▸ **Task directions**
Please format every line of the entries below as a numbered list, dropping blank lines and leaving out the pictures.

----

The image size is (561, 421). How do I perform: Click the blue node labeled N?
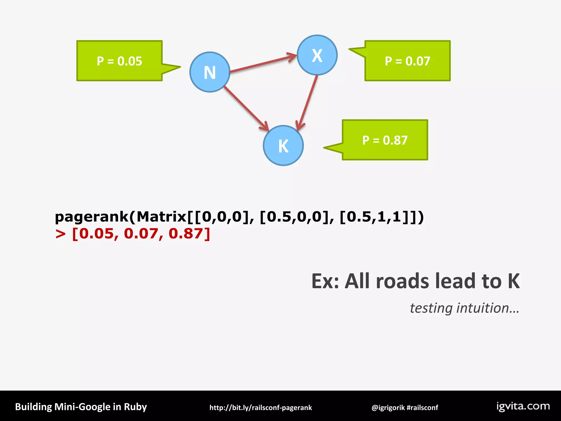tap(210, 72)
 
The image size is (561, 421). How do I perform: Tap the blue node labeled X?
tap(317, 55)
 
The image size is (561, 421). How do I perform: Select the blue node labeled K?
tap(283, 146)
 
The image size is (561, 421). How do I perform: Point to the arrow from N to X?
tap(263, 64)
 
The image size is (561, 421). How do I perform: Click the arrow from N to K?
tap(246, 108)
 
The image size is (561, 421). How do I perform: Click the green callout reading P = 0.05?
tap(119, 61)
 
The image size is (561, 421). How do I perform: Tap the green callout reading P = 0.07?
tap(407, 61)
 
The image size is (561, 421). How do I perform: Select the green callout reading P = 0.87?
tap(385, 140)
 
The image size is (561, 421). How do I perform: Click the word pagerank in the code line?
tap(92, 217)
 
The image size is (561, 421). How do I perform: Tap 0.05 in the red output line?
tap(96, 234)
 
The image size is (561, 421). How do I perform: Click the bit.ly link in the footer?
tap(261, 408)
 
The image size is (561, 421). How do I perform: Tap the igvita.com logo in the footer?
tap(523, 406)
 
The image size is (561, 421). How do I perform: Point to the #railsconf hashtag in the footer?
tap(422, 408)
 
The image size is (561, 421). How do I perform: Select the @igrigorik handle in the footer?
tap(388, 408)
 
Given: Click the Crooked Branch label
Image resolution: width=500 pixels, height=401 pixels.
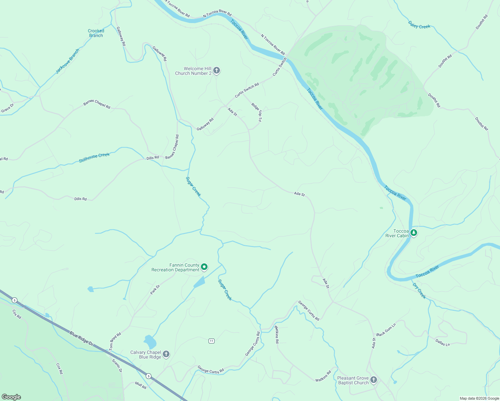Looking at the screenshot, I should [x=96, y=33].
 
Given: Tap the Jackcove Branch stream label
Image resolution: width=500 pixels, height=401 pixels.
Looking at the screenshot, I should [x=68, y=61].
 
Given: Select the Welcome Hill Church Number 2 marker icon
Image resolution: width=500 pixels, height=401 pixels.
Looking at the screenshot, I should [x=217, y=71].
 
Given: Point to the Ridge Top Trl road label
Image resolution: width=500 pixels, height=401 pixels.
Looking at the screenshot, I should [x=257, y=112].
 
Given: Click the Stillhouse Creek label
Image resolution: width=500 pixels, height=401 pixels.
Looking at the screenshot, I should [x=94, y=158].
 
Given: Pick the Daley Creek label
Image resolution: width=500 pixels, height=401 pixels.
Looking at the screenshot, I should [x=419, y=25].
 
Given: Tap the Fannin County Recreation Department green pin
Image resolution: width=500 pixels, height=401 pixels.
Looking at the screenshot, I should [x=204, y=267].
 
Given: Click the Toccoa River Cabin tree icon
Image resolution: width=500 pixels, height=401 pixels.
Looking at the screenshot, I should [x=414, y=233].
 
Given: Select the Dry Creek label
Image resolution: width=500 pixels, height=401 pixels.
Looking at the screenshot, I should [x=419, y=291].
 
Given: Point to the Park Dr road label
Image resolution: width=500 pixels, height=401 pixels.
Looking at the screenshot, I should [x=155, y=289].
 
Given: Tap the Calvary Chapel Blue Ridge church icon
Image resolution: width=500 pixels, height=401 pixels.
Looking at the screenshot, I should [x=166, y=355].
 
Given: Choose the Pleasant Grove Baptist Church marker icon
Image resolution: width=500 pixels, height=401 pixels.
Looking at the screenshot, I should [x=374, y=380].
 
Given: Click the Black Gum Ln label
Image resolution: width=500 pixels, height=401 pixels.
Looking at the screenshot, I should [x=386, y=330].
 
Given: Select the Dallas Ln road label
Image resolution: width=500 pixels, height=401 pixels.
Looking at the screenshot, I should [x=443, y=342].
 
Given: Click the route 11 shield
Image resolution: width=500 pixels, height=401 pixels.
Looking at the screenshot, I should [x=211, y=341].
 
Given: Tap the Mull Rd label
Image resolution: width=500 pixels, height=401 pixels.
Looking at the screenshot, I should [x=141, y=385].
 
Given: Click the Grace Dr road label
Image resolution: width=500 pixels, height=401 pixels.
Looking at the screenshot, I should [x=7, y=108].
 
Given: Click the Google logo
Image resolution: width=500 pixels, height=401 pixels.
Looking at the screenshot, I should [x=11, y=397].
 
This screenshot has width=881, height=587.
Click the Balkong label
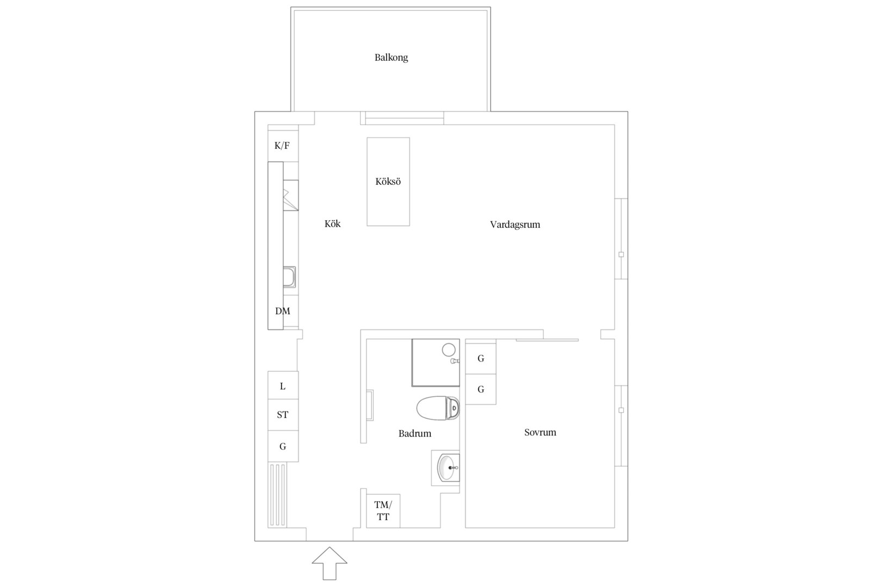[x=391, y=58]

----

▸ **Finished answer**
1. The image size is (561, 421). How do I perform: Click the blue node labeled N?
2. tap(210, 72)
3. The image size is (561, 421). How do I perform: Tap the blue node labeled X?
4. tap(317, 55)
5. The image size is (561, 421). How do I perform: Select the blue node labeled K?
6. tap(283, 146)
7. The image size is (561, 421). How do I perform: Point to the arrow from N to X?
8. tap(263, 64)
9. The image size is (561, 421). How do I perform: Click the arrow from N to K?
10. tap(246, 108)
11. The image size is (561, 421). How do I perform: Click the green callout reading P = 0.05?
12. tap(119, 61)
13. The image size is (561, 421). How do I perform: Tap the green callout reading P = 0.07?
14. tap(407, 61)
15. The image size is (561, 421). How do I perform: Select the green callout reading P = 0.87?
16. tap(385, 140)
17. The image size is (561, 421). How do I perform: Click the word pagerank in the code line?
18. tap(92, 217)
19. The image size is (561, 421). How do I perform: Tap 0.05 in the red output line?
20. tap(96, 234)
21. The image size is (561, 421). How do I perform: Click the bit.ly link in the footer?
22. tap(261, 408)
23. The image size is (561, 421). How do I perform: Tap the igvita.com logo in the footer?
24. tap(523, 406)
25. The image size is (561, 421). How do I perform: Point to the #railsconf hashtag in the footer?
26. tap(422, 408)
27. The image size is (561, 421). How do I perform: Select the @igrigorik handle in the footer?
28. tap(388, 408)
29. Given: Click the Crooked Branch label
30. Image resolution: width=500 pixels, height=401 pixels.
31. Looking at the screenshot, I should [x=96, y=33].
32. Given: Tap the Jackcove Branch stream label
33. Image resolution: width=500 pixels, height=401 pixels.
34. Looking at the screenshot, I should [x=68, y=61].
35. Given: Select the Welcome Hill Church Number 2 marker icon
36. Image resolution: width=500 pixels, height=401 pixels.
37. Looking at the screenshot, I should [x=217, y=71].
38. Given: Point to the Ridge Top Trl road label
39. Image resolution: width=500 pixels, height=401 pixels.
40. Looking at the screenshot, I should [x=257, y=112].
41. Given: Click the Stillhouse Creek label
42. Image resolution: width=500 pixels, height=401 pixels.
43. Looking at the screenshot, I should [x=94, y=158].
44. Given: Pick the Daley Creek label
45. Image resolution: width=500 pixels, height=401 pixels.
46. Looking at the screenshot, I should [x=419, y=25].
47. Given: Tap the Fannin County Recreation Department green pin
48. Image resolution: width=500 pixels, height=401 pixels.
49. Looking at the screenshot, I should [x=204, y=267].
50. Given: Click the Toccoa River Cabin tree icon
51. Image resolution: width=500 pixels, height=401 pixels.
52. Looking at the screenshot, I should [x=414, y=233].
53. Given: Select the Dry Creek label
54. Image resolution: width=500 pixels, height=401 pixels.
55. Looking at the screenshot, I should [x=419, y=291].
56. Given: Point to the Park Dr road label
57. Image resolution: width=500 pixels, height=401 pixels.
58. Looking at the screenshot, I should [x=155, y=289].
59. Given: Tap the Calvary Chapel Blue Ridge church icon
60. Image resolution: width=500 pixels, height=401 pixels.
61. Looking at the screenshot, I should [x=166, y=355].
62. Given: Choose the Pleasant Grove Baptist Church marker icon
63. Image resolution: width=500 pixels, height=401 pixels.
64. Looking at the screenshot, I should [x=374, y=380].
65. Given: Click the Black Gum Ln label
66. Image resolution: width=500 pixels, height=401 pixels.
67. Looking at the screenshot, I should [x=386, y=330].
68. Given: Select the Dallas Ln road label
69. Image resolution: width=500 pixels, height=401 pixels.
70. Looking at the screenshot, I should [x=443, y=342].
71. Given: Click the route 11 shield
72. Image resolution: width=500 pixels, height=401 pixels.
73. Looking at the screenshot, I should [x=211, y=341].
74. Given: Tap the Mull Rd label
75. Image resolution: width=500 pixels, height=401 pixels.
76. Looking at the screenshot, I should [x=141, y=385].
77. Given: Click the Grace Dr road label
78. Image resolution: width=500 pixels, height=401 pixels.
79. Looking at the screenshot, I should [x=7, y=108].
80. Given: Click the Google logo
81. Image resolution: width=500 pixels, height=401 pixels.
82. Looking at the screenshot, I should [x=11, y=397].
83. This screenshot has width=881, height=587.
84. Click the Balkong label
85. [x=391, y=58]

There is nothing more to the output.